In my never-ending quest to cover my entire body – or at least my entire hands – with silver, I’ve acquired a couple more rings. And again, these are due to the generosity and genius of my friend Julian Lamb of Ruby Crush; Julian, I hope you’re selling some of these, because I love them. […]
In my never-ending quest to cover my entire body – or at least my entire hands – with silver, I’ve acquired a couple more rings.
And again, these are due to the generosity and genius of my friend Julian Lamb of Ruby Crush; Julian, I hope you’re selling some of these, because I love them.
So first, this one – which is mine all mine – and then the other, which, alas, I must give back.
This is the big brother to my first Ruby Crush ring, and like that, it is a thing of exquisite workmanship. Julian’s a true artist. This one, though, is special. Not just special as in ‘it looks like a wild screaming lunatic’, though it does, and that alone makes it stand out in a field of crazy-lookin’ silver skulls. But it’s also special in that Julian – again, a gesture of generosity – carved my name into the skull in elegant old-english characters. I don’t think the photos above really do it justice, it’s hard to photograph silver with a little hand-held digital snapshot camera. The lettering, though, is just stunning. I’m not sure if he did this by hand, or if he used some sort of stamp, but whatever he did, it looks great. Honestly, I’ve not even worn this ring though I’ve hard it nearly a month. It somehow seems too good to wear and fuck up. Because that’s who I am, as soon as I put it on, it’s gonna take abuse.

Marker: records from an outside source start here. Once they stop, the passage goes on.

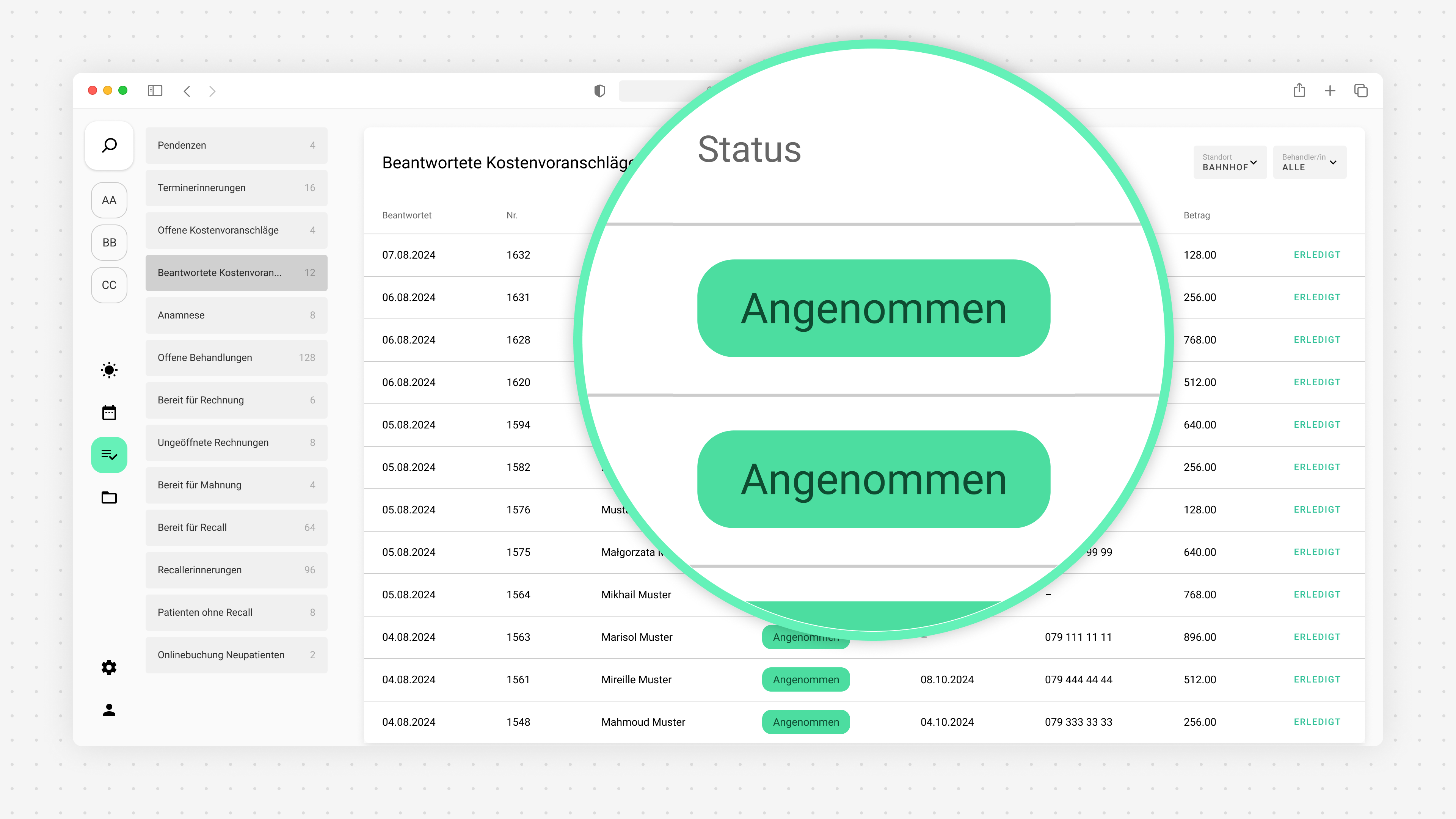Select the AA user avatar

(x=109, y=200)
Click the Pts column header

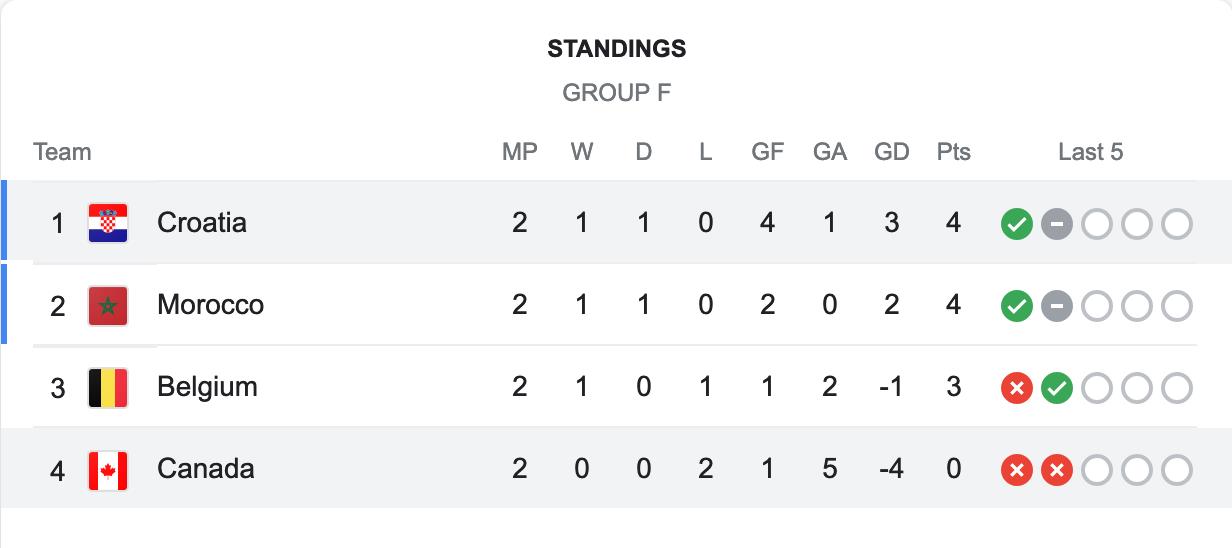point(954,152)
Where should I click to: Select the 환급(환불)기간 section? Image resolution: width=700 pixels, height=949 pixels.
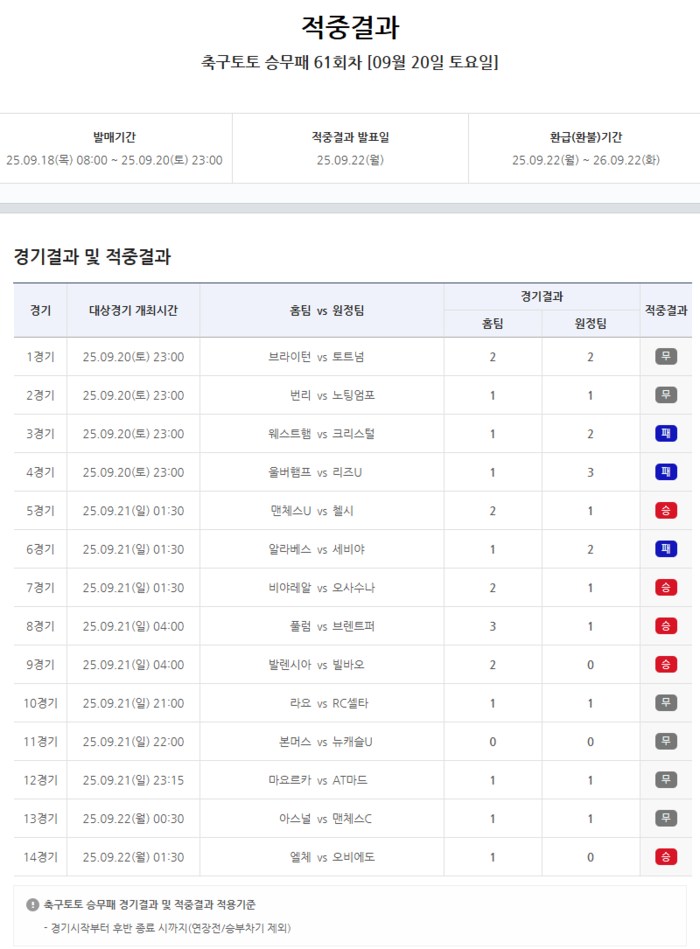(x=585, y=148)
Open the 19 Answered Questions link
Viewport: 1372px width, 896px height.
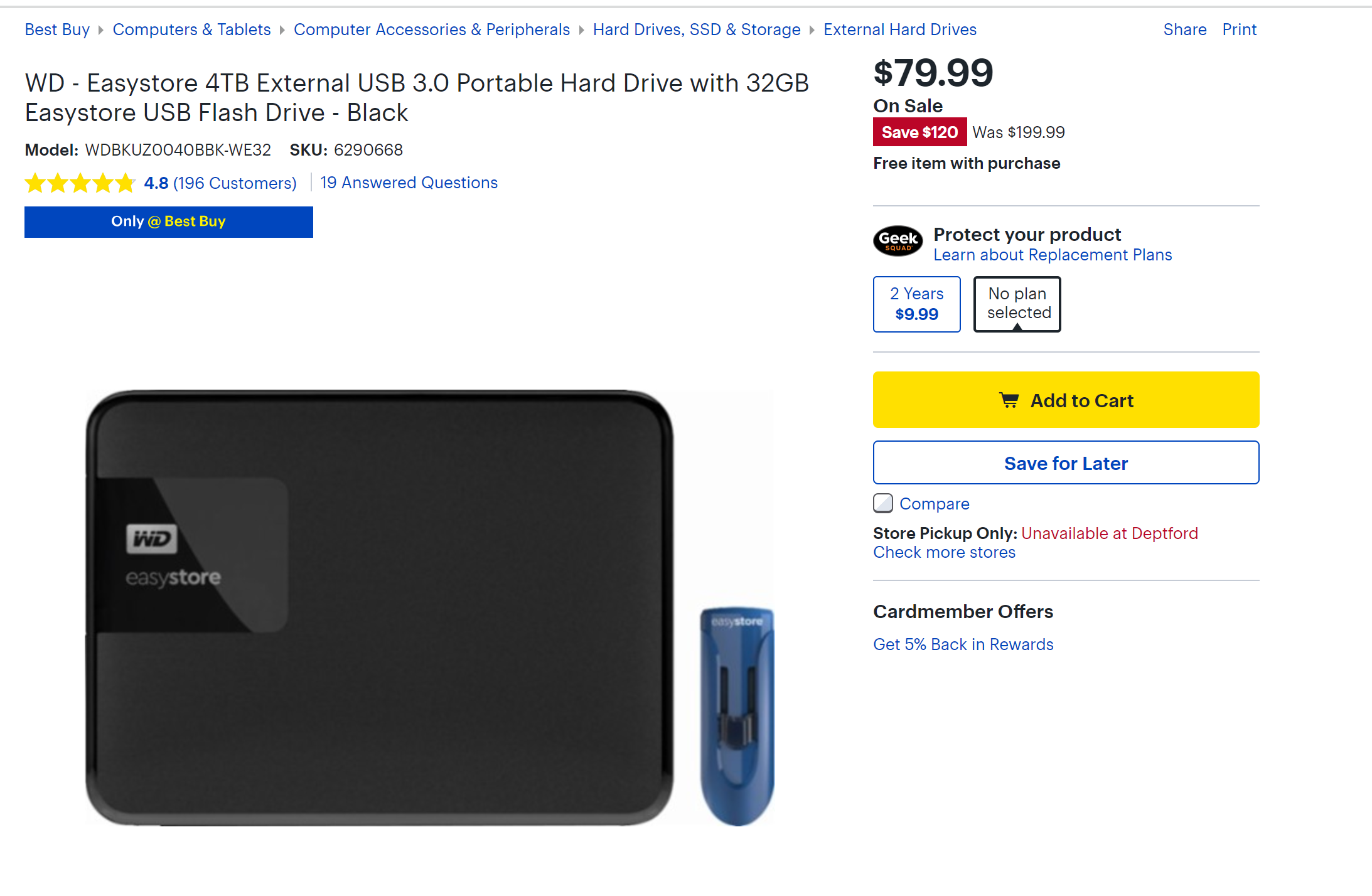[x=409, y=183]
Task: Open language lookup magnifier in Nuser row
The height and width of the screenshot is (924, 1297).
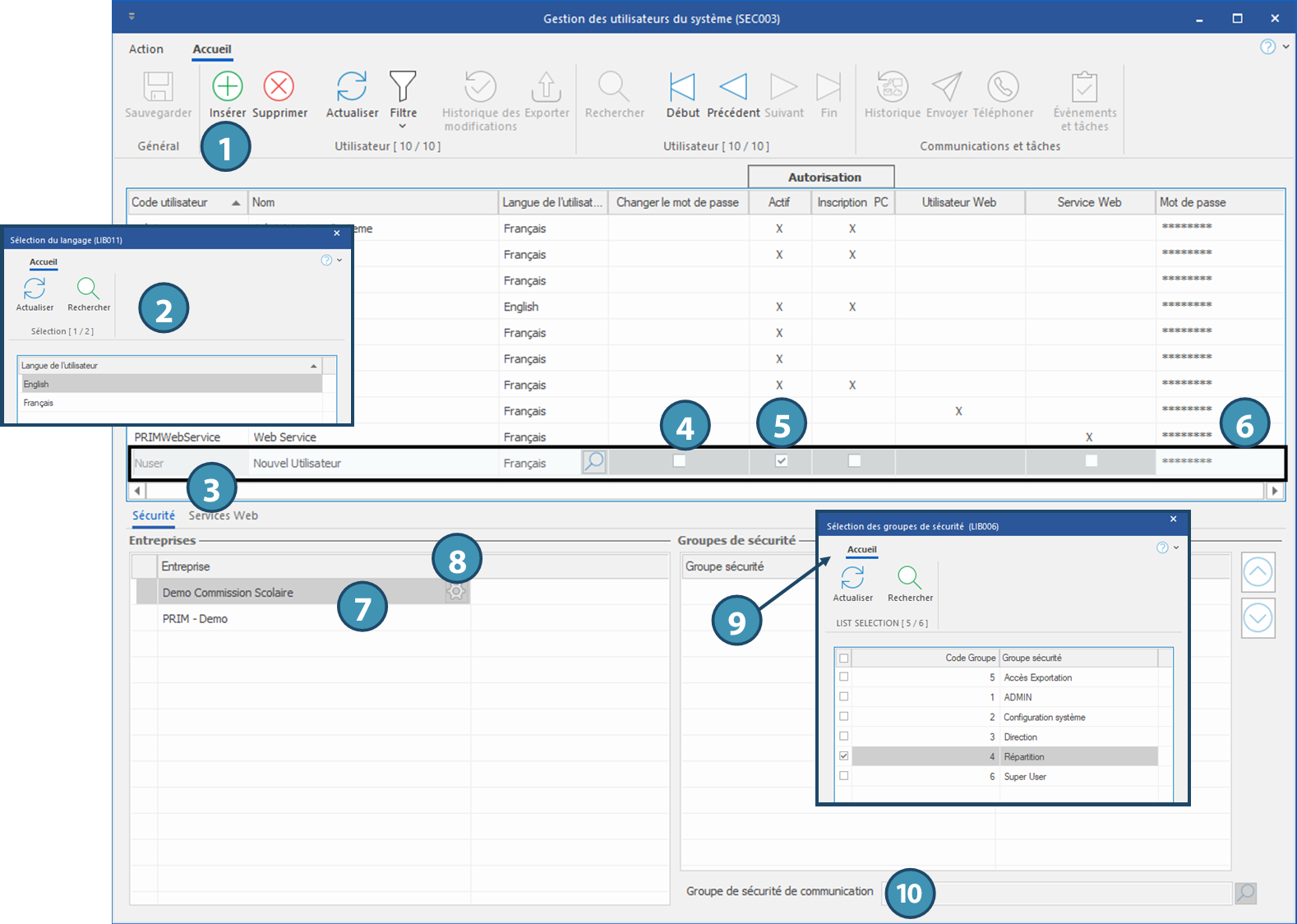Action: click(x=593, y=462)
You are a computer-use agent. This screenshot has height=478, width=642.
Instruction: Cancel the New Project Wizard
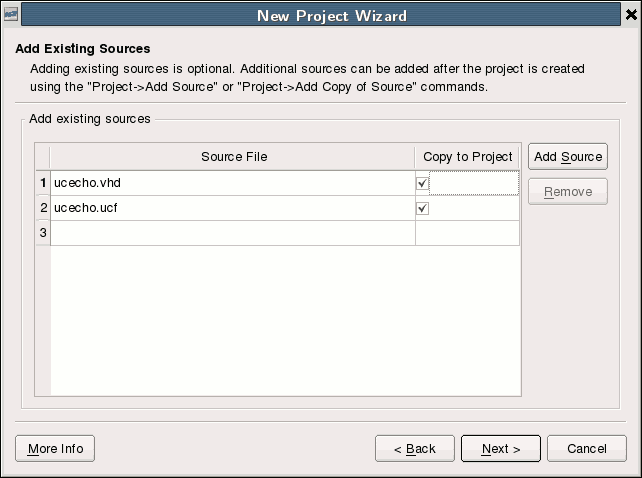pos(587,449)
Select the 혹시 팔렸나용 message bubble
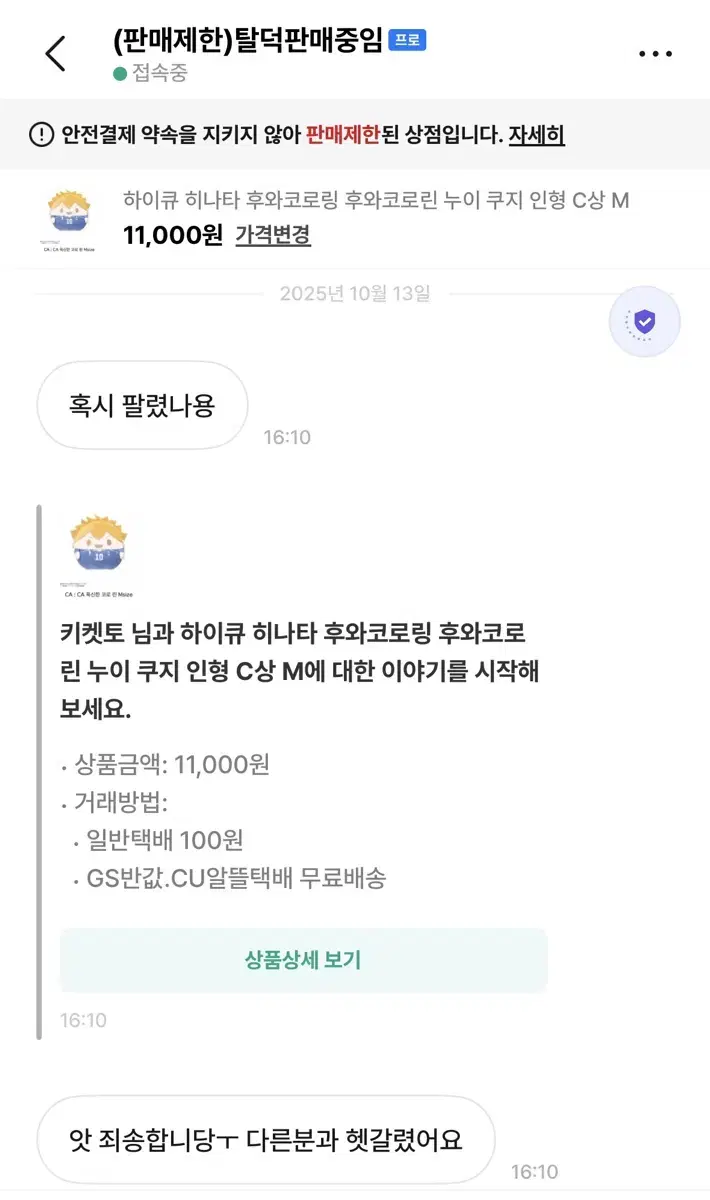710x1200 pixels. [x=142, y=405]
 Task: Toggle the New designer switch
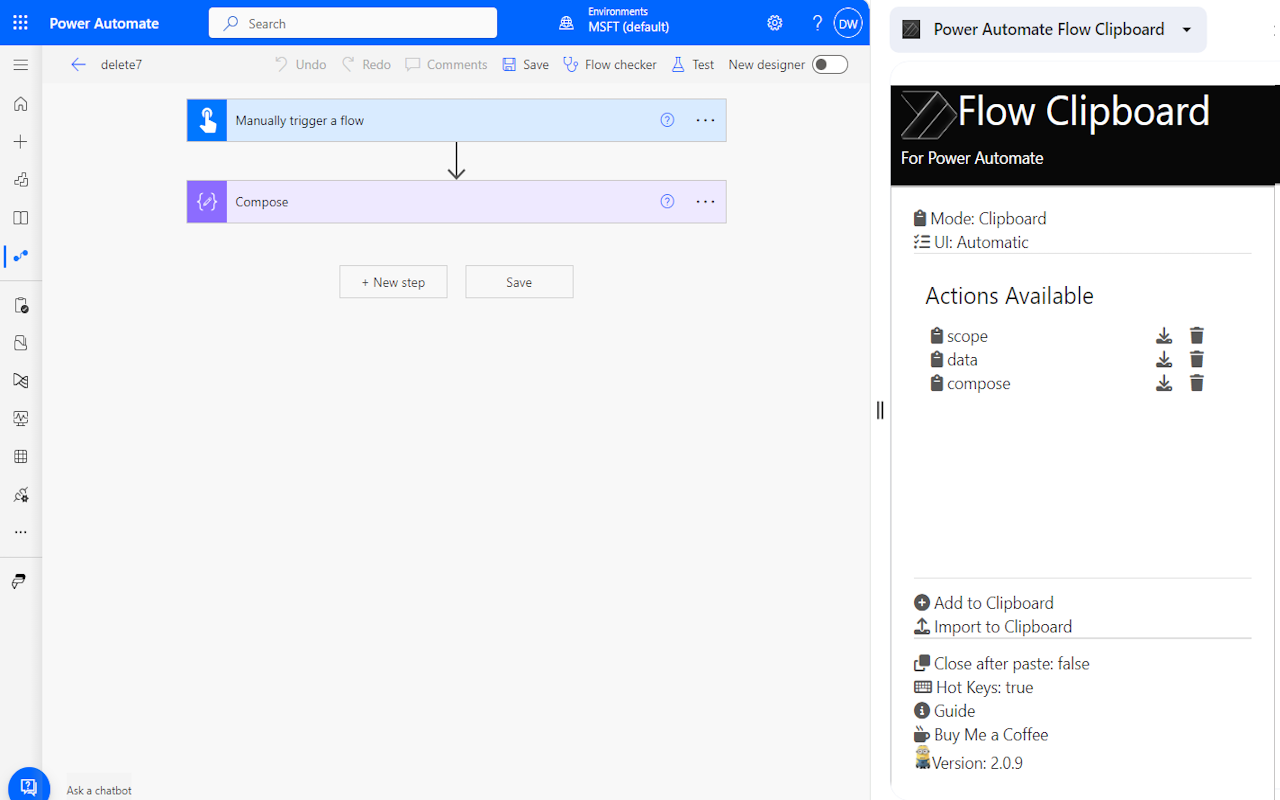click(x=829, y=64)
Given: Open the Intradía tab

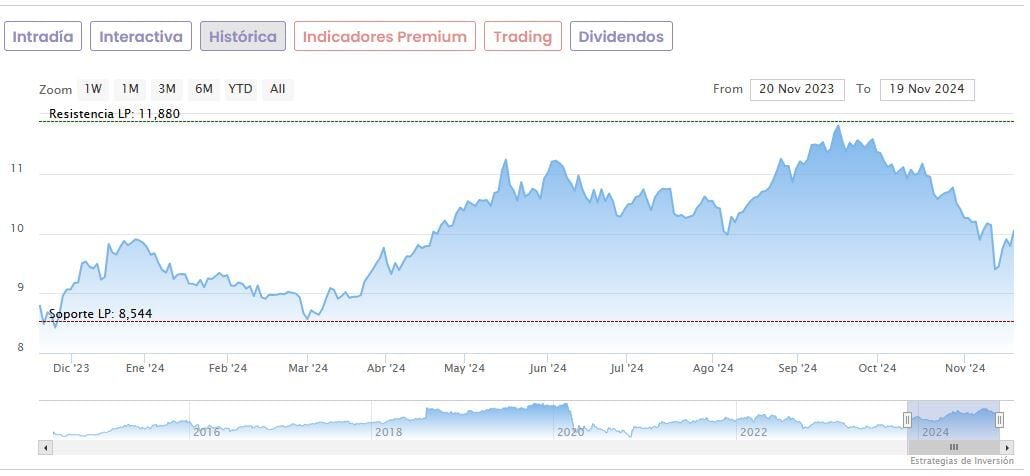Looking at the screenshot, I should point(43,37).
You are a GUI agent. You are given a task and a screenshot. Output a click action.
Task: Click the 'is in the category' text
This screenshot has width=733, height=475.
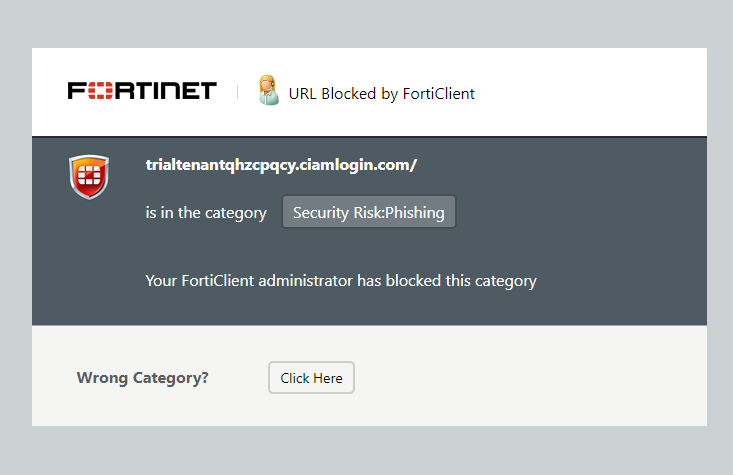pyautogui.click(x=206, y=213)
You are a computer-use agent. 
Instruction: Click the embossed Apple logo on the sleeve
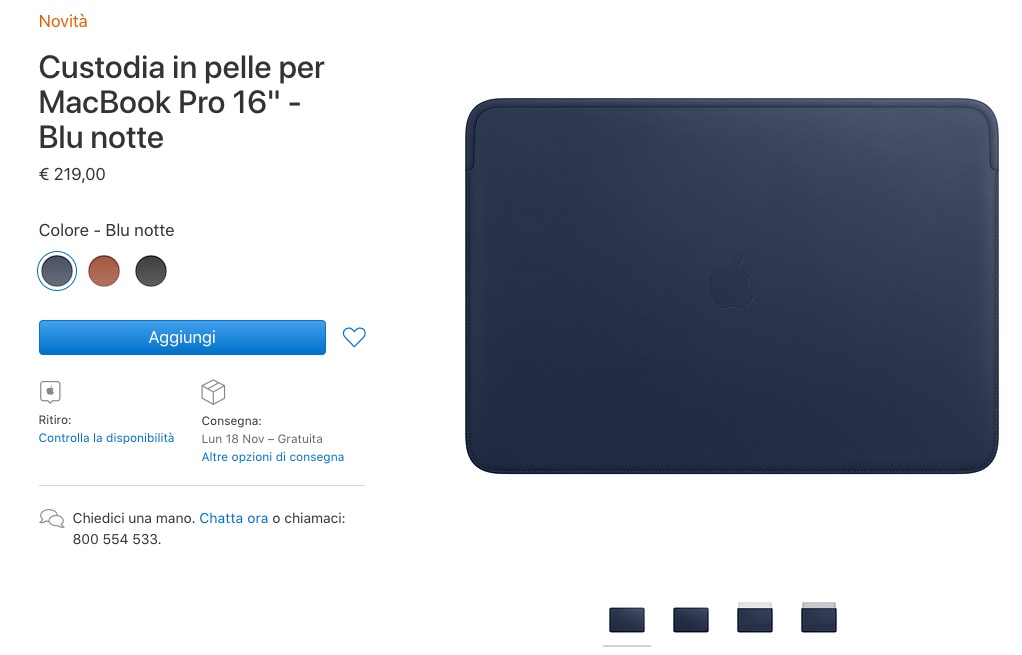[x=732, y=282]
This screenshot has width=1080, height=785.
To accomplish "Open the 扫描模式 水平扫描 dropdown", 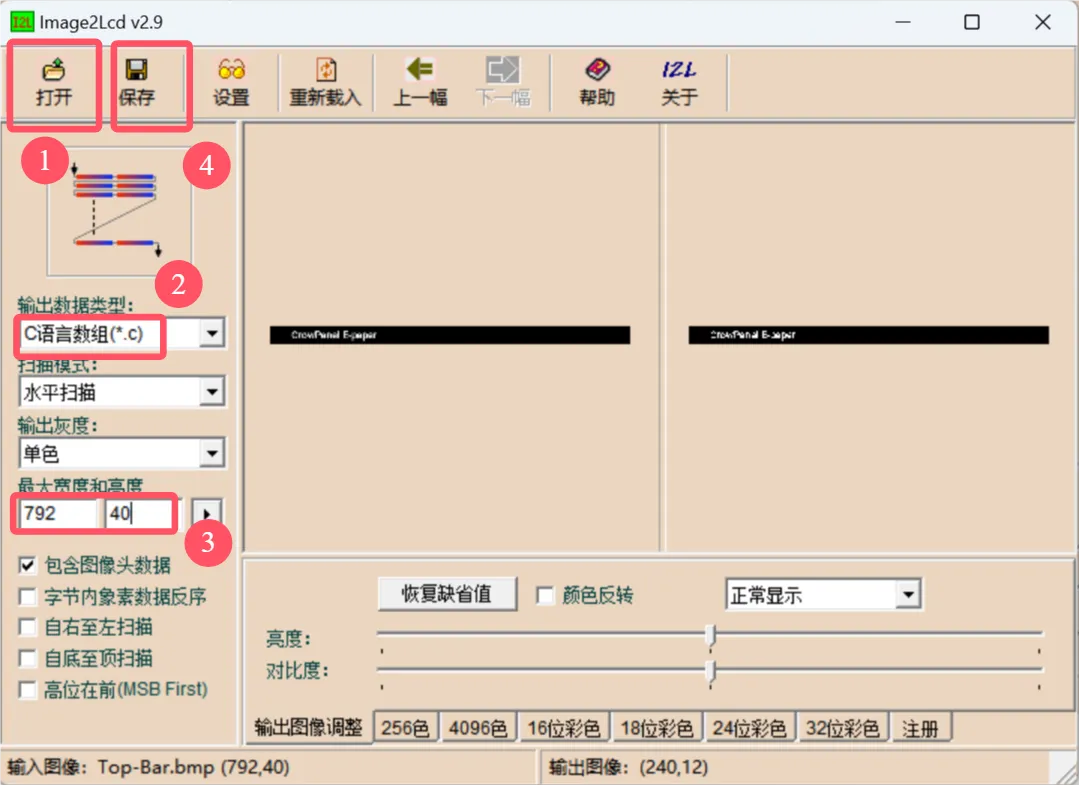I will click(x=211, y=393).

Julian’s a truly gifted man; I’m hoping some of you skull collectors order pieces from him. He’s also a hell of a nice guy.
But wait, there’s more.
In addition to the gift of the above ring, Julian sent me this – which, alas, I must return – to write a review of.
And I find myself rendered speechless by it. So let the picture tell the story.
(again, click for full view)
And you know, this song goes through my head:
You’re not Jesus
Yeah, you’re no fucking Elvis
Special, as you know yourself, maniac
I may be no fucking Jesus, but this is sure fucking Elvis.
Again, my pictures don’t really do it justice, though they show how goddamned big this ring is. It’s huge; the tip of Elvis’ nose sticks up almost a half-inch from my hand, and the very-very-pointy collar covers my ring finger way past my first knuckle.
In practice, this ain’t a ring you could work in, not a ring you could do much in. Though I imagine it’d leave some bitchin’ bruises and you KNOW that pointy collar would fuck someone up pretty good.
This is where you get close to the line; jewelry vs. wearable sculpture. There are those pieces that are so elaborately constructed that you can’t really do anything with them on, and you certainly can’t wear them every day, but which are art in the true sense of the word and should be, when not worn, on display somewhere.
The thing with this ring, aside from it’s detail (the ears, nose, the tiny hairs in the side-burns), is that it completely captures Elvis. Like him, hate him, whatever, it really, really looks like Elvis. Like Julian’s Jimi Hendrix ring (which I’ve seen only on Julian’s site), it gets the feel of who the man is, or at least how we imagine them in an idolized state.
I can well imagine Julain taking commisions for such things; I can see a Curt Cobain ring, a John Lennon ring, a Jim Morrison ring. I can also imagine him doing portrait rings. Imagine a ring with your beloved’s face. Not my bag any more than portrait tattoos arte my bag, but god knows, I know people who’d love it. I don’t know if Julian actually has or will do such things, but I can certainly imagine him doing it, and looking at this Elvis, I think it’d be pretty damned cool.
So here we have it – the Julian Lamb/Ruby Crush fist.